Personal information
- Full name: Steven John Talboys
- Date of birth: 18 September 1966
- Place of birth: Bristol, England
- Date of death: 31 July 2019 (aged 52)
- Place of death: Spain
- Position: Midfielder

Senior career*
- Years: Team / Apps / (Gls)
- Forest Green Rovers
- Mangotsfield United
- Bath City
- Trowbridge Town
- 1987–1992: Gloucester City / 227 / (65)
- 1992–1996: Wimbledon / 26 / (1)
- 1996–1998: Watford / 7 / (0)
- 1998–1999: Aldershot Town / 14 / (2)
- Kingstonian
- Sutton United
- Paulton Rovers
- Boreham Wood
- Carshalton Athletic
- Hampton & Richmond Borough
- 2000: Gloucester City / 1 / (0)
- Staines Town

= Steve Talboys =

English footballer (1966–2019)

Steven John Talboys (18 September 1966 – 31 July 2019) was an English professional footballer who played as a midfielder.

He notably played in the Premier League for Wimbledon and in the Football League for Watford, prior to this period he had an extensive career in non-league football and would return to semi-professional football after leaving Watford in 1998. Notable non-league sides include Forest Green Rovers, Bath City, Gloucester City, Aldershot Town, Sutton United and Boreham Wood.

==Playing career==
He was born in Bristol, England and played for a large number of clubs, mostly in non-league, but played 26 times in the FA Premier League for Wimbledon during the 1990s, and then made a small number of appearances in the third tier of English football for Watford.

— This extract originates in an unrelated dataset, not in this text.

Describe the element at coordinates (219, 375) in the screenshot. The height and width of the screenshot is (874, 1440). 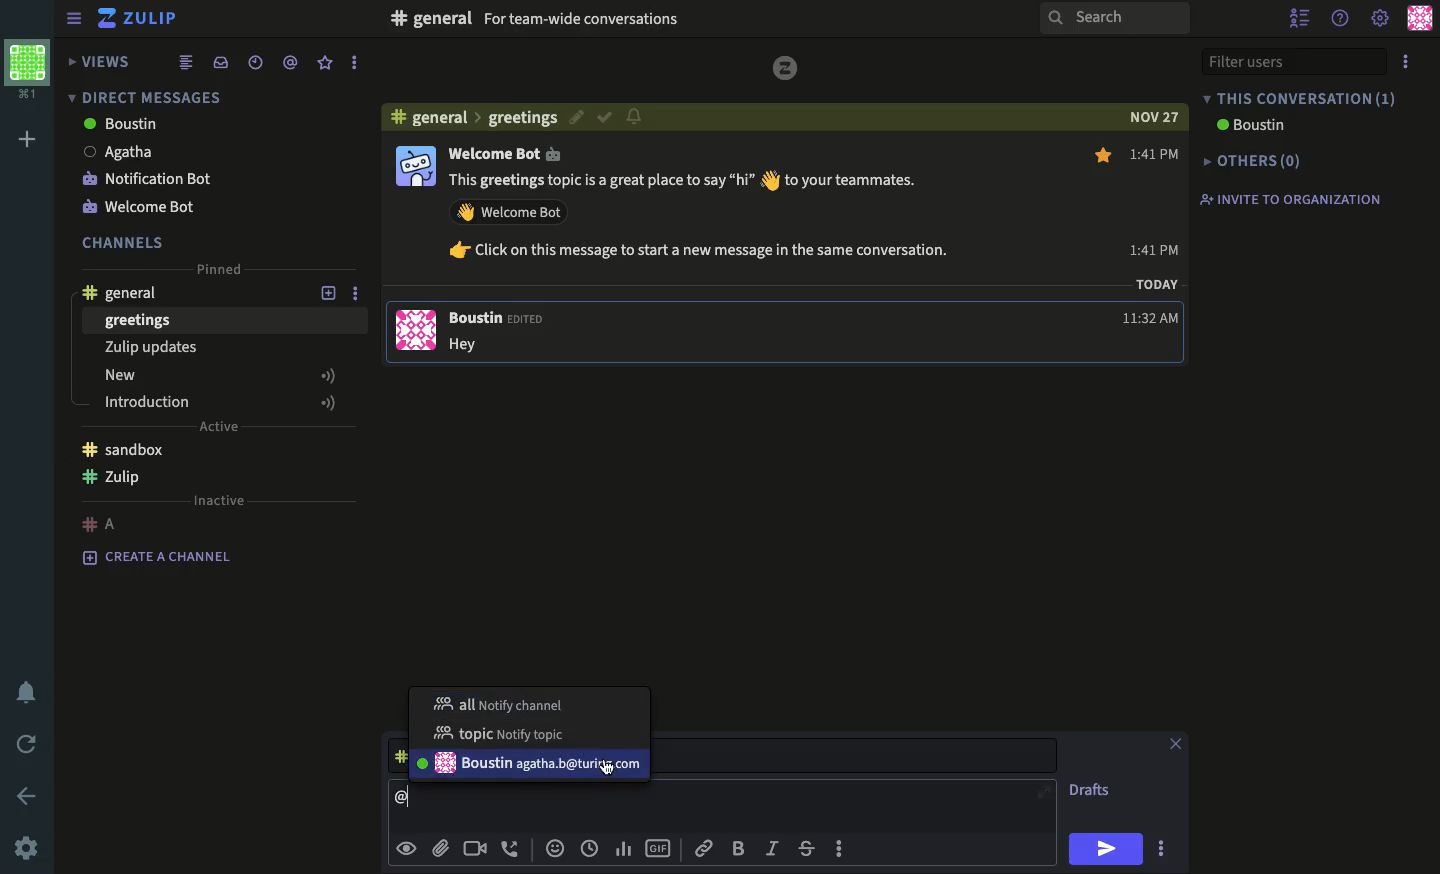
I see `new` at that location.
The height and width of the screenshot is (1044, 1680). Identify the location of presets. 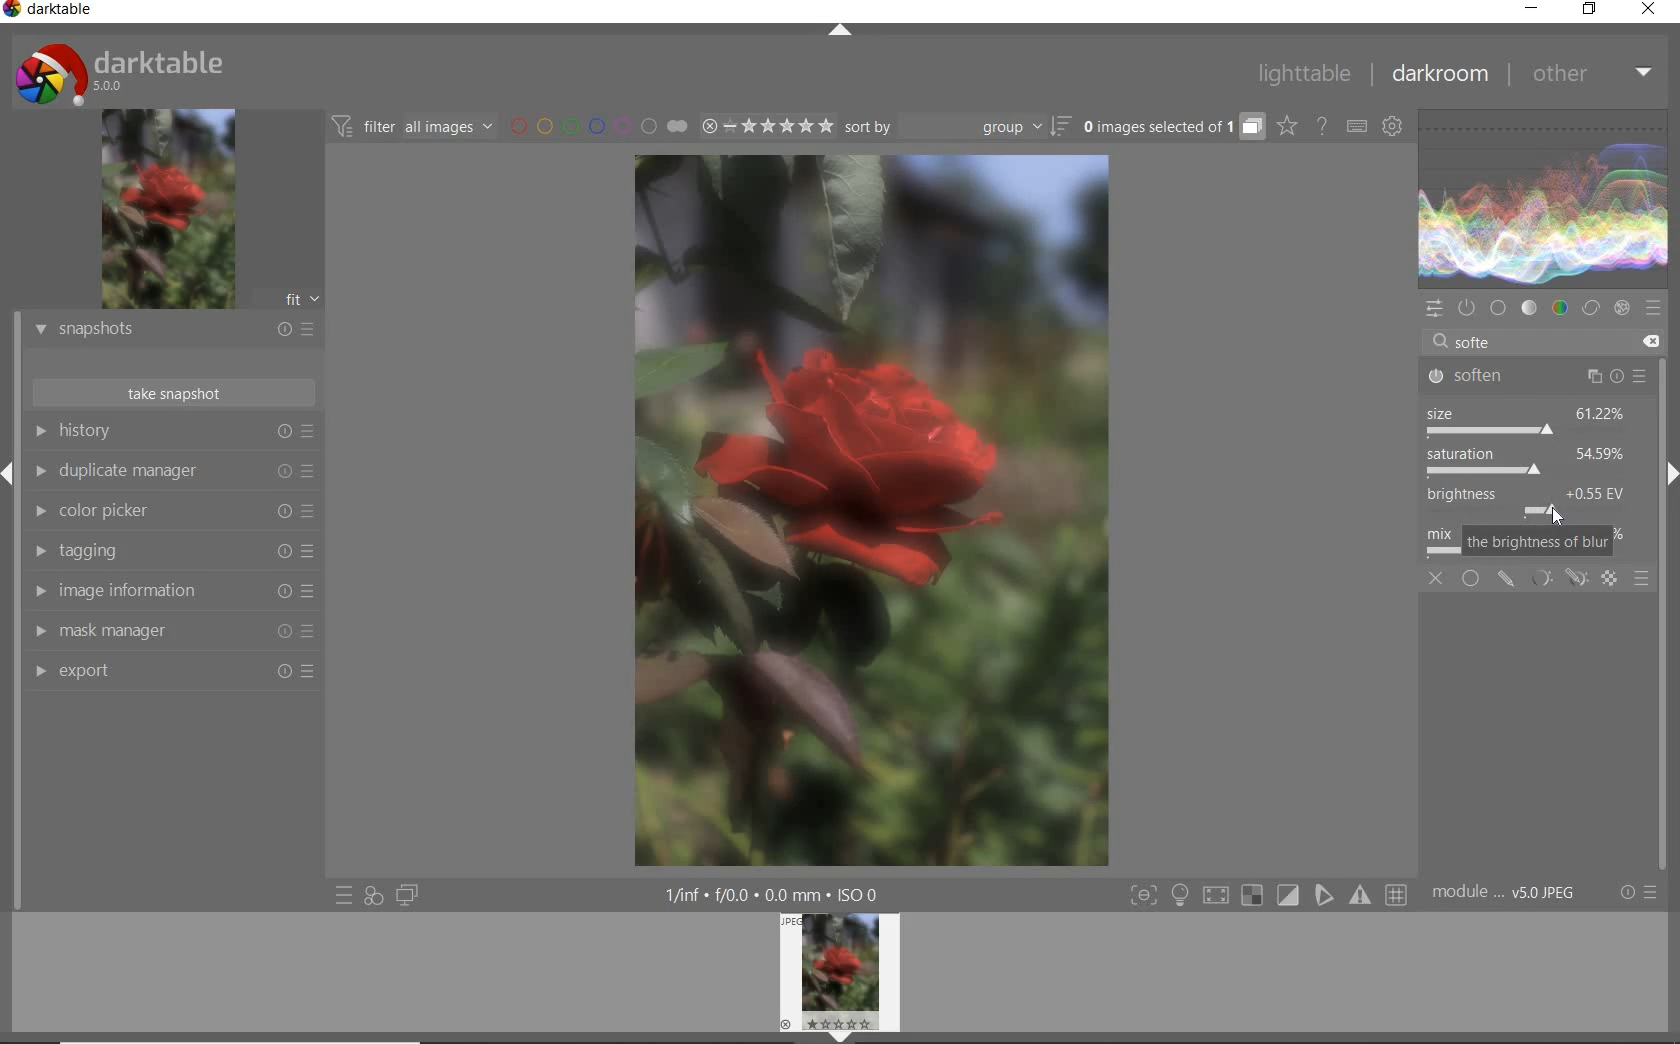
(1652, 306).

He also played semi-professionally for Forest Green Rovers, Mangotsfield United, Bath City, Trowbridge Town, Aldershot Town, Gloucester City, Kingstonian, Sutton United, Paulton Rovers, Boreham Wood, Carshalton Athletic, Hampton & Richmond Borough and Staines Town.

==Personal life==
Talboys worked as a development executive for Aon Sports.

==Death==
Talboys died by a heart attack on 31 July 2019, aged 52, in Spain.